Qual è la natura di questa crisi? In Italia, come altrove, si sono riprodotte le medesime interpretazioni.
Tralascio qui quelle più marcatamente mainstream: colpa dello Stato predatore, dell’eccesso o della
mancanza di regolazione, e così via. Lascio pure sullo sfondo quelle letture, alla Stiglitz o Krugman, che
ritengono la Grande Recessione una ‘eccezione’ di così grave portata da dover indurre a riesumare il
tradizionale armamentario keynesiano, almeno per un po’. A sinistra, le visioni più diffuse sono state
due. Minoritaria, la lettura marxista ortodossa, che riconduce la crisi globale alla caduta tendenziale del
saggio di profitto nella sua versione tradizionale: l’aumento della composizione di capitale farebbe
cadere a un certo punto la massa, oltre che il saggio del profitto. Più diffusa la lettura sottoconsumista:
in un mondo di bassi salari non vi sarebbe sufficiente domanda per poter realizzare il plusvalore
potenziale. Mettiamo da parte alcune considerazioni ovvie, sul terreno teorico ed empirico.
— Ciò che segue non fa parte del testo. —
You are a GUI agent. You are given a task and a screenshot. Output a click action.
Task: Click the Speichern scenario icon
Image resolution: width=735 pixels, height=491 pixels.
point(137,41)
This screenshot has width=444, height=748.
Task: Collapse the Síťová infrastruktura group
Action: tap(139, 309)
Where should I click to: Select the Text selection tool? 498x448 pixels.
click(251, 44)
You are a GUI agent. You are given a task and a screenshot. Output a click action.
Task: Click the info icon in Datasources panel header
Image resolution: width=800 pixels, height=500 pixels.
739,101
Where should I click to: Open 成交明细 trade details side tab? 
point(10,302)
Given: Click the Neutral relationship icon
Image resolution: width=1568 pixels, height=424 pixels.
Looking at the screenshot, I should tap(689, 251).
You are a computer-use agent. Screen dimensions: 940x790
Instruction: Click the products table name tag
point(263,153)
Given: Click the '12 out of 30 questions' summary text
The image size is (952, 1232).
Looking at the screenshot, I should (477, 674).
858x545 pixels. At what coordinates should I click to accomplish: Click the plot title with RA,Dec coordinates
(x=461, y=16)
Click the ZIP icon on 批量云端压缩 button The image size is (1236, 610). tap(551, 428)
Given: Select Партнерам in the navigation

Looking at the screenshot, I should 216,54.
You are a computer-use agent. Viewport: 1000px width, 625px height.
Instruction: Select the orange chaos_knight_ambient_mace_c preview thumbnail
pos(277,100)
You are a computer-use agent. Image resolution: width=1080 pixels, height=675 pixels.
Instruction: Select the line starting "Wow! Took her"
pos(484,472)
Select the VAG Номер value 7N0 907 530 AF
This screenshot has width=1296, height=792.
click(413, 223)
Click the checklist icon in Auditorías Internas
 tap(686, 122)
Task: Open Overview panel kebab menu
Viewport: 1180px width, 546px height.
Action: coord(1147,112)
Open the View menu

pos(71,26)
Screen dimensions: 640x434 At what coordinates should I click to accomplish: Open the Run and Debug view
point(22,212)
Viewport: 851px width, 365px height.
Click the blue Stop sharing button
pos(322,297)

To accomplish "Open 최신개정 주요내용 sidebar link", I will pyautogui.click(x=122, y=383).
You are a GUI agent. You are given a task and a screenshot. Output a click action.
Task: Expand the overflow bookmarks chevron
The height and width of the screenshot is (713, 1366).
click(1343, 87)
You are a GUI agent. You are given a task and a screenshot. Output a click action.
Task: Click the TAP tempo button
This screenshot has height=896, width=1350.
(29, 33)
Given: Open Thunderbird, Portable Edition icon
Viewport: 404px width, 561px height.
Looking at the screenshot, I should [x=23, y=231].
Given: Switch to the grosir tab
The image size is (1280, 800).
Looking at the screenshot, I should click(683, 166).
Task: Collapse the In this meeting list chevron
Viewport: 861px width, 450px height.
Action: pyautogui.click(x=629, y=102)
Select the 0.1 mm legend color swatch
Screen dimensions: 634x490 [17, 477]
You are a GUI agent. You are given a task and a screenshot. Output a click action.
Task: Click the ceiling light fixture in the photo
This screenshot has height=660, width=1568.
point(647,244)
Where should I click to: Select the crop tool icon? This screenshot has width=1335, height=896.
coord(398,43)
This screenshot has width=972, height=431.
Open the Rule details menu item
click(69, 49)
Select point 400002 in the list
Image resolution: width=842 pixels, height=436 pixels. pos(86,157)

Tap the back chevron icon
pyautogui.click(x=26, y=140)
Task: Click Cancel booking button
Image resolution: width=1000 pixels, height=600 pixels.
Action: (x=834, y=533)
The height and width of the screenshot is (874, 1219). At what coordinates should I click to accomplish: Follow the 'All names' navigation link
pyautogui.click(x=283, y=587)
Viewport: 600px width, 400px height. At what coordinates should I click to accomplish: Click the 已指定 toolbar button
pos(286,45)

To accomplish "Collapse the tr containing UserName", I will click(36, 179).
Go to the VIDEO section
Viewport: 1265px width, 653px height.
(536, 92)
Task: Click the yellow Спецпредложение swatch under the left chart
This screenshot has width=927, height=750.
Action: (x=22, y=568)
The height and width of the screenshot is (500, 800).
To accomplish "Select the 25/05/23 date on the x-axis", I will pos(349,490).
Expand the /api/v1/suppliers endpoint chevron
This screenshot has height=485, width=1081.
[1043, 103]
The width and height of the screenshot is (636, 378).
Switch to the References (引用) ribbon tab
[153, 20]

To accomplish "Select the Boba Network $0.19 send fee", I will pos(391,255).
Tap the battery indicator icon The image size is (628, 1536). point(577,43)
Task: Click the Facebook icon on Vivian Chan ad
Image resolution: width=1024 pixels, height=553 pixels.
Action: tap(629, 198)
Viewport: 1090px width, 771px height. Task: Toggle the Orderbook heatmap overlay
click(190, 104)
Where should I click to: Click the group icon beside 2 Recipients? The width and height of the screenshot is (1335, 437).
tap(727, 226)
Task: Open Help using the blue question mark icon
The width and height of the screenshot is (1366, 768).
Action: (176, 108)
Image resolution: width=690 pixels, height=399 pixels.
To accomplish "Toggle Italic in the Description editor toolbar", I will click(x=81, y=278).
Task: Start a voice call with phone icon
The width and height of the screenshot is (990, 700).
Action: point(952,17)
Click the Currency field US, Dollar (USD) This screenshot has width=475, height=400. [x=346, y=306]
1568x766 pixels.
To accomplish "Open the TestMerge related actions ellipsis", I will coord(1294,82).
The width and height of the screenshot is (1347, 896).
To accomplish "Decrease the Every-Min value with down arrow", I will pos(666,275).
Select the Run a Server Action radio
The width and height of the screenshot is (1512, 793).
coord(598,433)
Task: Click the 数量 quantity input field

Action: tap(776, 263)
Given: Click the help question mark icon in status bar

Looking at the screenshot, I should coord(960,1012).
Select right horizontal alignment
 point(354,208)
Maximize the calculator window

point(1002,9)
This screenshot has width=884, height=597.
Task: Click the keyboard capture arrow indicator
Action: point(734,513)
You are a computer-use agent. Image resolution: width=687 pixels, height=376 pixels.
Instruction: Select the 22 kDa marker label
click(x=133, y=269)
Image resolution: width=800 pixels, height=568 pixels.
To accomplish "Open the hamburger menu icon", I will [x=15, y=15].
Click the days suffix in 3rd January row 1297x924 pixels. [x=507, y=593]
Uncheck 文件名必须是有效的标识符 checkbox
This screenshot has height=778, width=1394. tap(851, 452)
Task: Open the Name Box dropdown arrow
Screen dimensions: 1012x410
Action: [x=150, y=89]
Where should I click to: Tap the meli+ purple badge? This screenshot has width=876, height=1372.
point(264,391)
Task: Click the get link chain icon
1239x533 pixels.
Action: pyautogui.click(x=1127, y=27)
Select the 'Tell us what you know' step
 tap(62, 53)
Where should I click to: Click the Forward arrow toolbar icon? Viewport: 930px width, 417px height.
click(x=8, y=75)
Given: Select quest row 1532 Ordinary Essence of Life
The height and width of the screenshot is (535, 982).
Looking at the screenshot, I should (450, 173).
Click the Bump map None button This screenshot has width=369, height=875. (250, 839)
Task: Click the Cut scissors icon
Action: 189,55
Teoricamente, non pare proprio che le critiche alla necessità della caduta del saggio di profitto siano
mai state controbattute efficacemente. Né si capisce come sia possibile distinguere sul piano dei ‘fatti’ le
diverse forme di crisi. Se la domanda aggregata è insufficiente, o se si verificano lotte nella distribuzione
o nella produzione che comprimono il saggio di plusvalore, ciò non può che far aumentare il rapporto
stock di capitale/reddito nazionale, dunque il rapporto capitale costante/neovalore (ovvero una delle
misure della composizione del capitale). Quello che è certo è che il neoliberismo, a dispetto della
distribuzione massimamente inegualitaria, la domanda se la è saputa procurare da sé. E’ stata piuttosto
una era di sovra-consumo per rispondere al vero problema che lo affligge, quello del sottoinvestimento.